Wednesday, July 7, 2010

Blows Thru Woman

My friend Gene told me while I was visiting (that sounds nicer than shopping) how much better I looked than ever before, more present and alive. I have heard this more and more since my surgery. I feel completely different than I did three months ago and, honestly, I don't really remember how I felt before. It was like being born anew into a world that loves me and wants me to be here. Of course that is reflected in how I carry myself and how I interact with the world.

One thing that I have not been able to shift successfully yet is my emotionally sponge-y nature. Cancerians are just made to be emotionally connected to the world and everyone and everything in it. I love that about crabs, but that energy has been a challenge to me.
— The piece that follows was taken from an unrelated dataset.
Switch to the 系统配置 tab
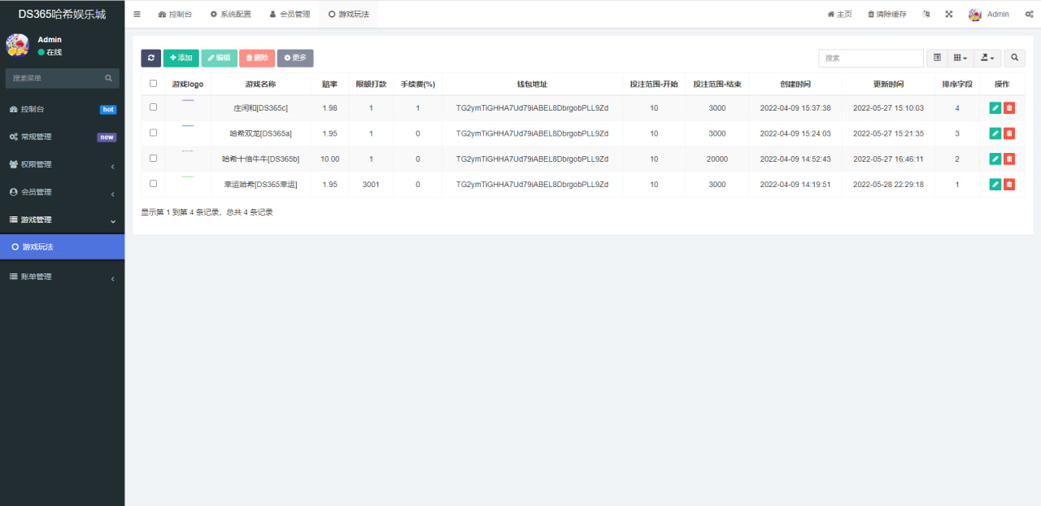The height and width of the screenshot is (506, 1041). [230, 14]
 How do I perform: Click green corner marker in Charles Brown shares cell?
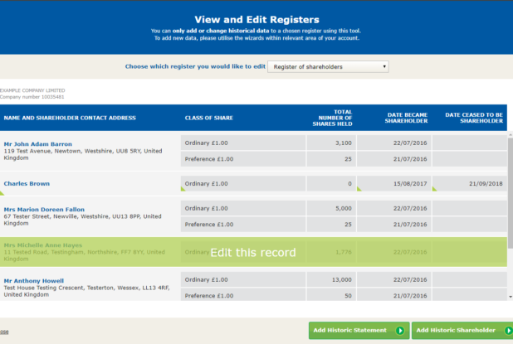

For years I got around it by drawing all of my consciousness into my head and just living there. I felt nothing. No one's pain reached me. Of course I felt none of my own either. None of the pain. But also none of the joy. Cool. Rational. Logical. Pain free. As I began to explore my own spiritual nature I was encouraged (some might say strong-armed) into finding another way. The part of my life that came after I began to do that has been deeply fulfilling and rich beyond my wildest dreams (which are quite off the hook in the wild department). As I became more open to my intuitive gifts, I noticed that suddenly there were days where my mood would shift on a dime. Only after years of this did it even occur to me that what I was feeling was not even mine. I can laugh now, but there for a while I thought a big dart gun of lithium might be the only answer. I noticed that I could be giggling and happy as I entered a room and that after a very short period of time I would be angry or sad just like the other people in the room. JUST LIKE THE OTHER PEOPLE IN THE ROOM. That little discovery took me a looooooong time and many experiments to understand. I have no problem feeling the emotions that are mine. In fact I kinda dig them now. But this whole designated pissed off crier for humanity - un unh! Girl ain't doint that.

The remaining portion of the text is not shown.